テキストと要素の位置指定の記録:
^^^^^^^^

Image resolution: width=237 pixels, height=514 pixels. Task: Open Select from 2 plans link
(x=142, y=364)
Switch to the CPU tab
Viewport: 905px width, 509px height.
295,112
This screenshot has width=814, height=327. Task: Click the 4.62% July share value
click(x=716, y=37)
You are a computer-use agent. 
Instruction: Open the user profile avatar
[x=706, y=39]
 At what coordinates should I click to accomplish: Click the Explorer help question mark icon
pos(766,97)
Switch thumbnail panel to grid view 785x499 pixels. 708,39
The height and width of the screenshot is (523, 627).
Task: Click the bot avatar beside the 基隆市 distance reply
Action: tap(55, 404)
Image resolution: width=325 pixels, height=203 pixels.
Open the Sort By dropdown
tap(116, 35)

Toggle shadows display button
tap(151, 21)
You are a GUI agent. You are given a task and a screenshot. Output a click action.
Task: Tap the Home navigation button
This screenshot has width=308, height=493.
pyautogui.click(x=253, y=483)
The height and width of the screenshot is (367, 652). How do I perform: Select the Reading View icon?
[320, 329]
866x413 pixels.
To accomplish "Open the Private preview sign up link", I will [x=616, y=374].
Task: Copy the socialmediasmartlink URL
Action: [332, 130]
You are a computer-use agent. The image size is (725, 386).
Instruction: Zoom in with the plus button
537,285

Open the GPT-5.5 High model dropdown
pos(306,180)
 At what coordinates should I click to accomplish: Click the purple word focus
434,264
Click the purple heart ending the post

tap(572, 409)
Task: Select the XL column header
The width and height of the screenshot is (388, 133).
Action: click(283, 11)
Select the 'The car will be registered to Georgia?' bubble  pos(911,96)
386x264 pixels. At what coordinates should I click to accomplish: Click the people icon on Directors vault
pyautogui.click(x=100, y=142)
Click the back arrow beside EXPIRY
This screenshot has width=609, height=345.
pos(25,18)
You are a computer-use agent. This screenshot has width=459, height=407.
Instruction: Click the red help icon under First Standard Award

^^^^^^^^

◆ **課題の内容**:
上の記録を、一行を一つの文字列とするJSONのリストとして出力せよ。空行は除くこと。

◆ **解答**:
[
  "Image resolution: width=237 pixels, height=514 pixels. Task: Open Select from 2 plans link",
  "(x=142, y=364)",
  "Switch to the CPU tab",
  "Viewport: 905px width, 509px height.",
  "295,112",
  "This screenshot has width=814, height=327. Task: Click the 4.62% July share value",
  "click(x=716, y=37)",
  "You are a computer-use agent. ",
  "Instruction: Open the user profile avatar",
  "[x=706, y=39]",
  " At what coordinates should I click to accomplish: Click the Explorer help question mark icon",
  "pos(766,97)",
  "Switch thumbnail panel to grid view 785x499 pixels. 708,39",
  "The height and width of the screenshot is (523, 627).",
  "Task: Click the bot avatar beside the 基隆市 distance reply",
  "Action: tap(55, 404)",
  "Image resolution: width=325 pixels, height=203 pixels.",
  "Open the Sort By dropdown",
  "tap(116, 35)",
  "Toggle shadows display button",
  "tap(151, 21)",
  "You are a GUI agent. You are given a task and a screenshot. Output a click action.",
  "Task: Tap the Home navigation button",
  "This screenshot has width=308, height=493.",
  "pyautogui.click(x=253, y=483)",
  "The height and width of the screenshot is (367, 652). How do I perform: Select the Reading View icon?",
  "[320, 329]",
  "866x413 pixels.",
  "To accomplish \"Open the Private preview sign up link\", I will [x=616, y=374].",
  "Task: Copy the socialmediasmartlink URL",
  "Action: [332, 130]",
  "You are a computer-use agent. The image size is (725, 386).",
  "Instruction: Zoom in with the plus button",
  "537,285",
  "Open the GPT-5.5 High model dropdown",
  "pos(306,180)",
  " At what coordinates should I click to accomplish: Click the purple word focus",
  "434,264",
  "Click the purple heart ending the post",
  "tap(572, 409)",
  "Task: Select the XL column header",
  "The width and height of the screenshot is (388, 133).",
  "Action: click(283, 11)",
  "Select the 'The car will be registered to Georgia?' bubble  pos(911,96)",
  "386x264 pixels. At what coordinates should I click to accomplish: Click the people icon on Directors vault",
  "pyautogui.click(x=100, y=142)",
  "Click the back arrow beside EXPIRY",
  "This screenshot has width=609, height=345.",
  "pos(25,18)",
  "You are a computer-use agent. This screenshot has width=459, height=407.",
  "Instruction: Click the red help icon under First Standard Award"
]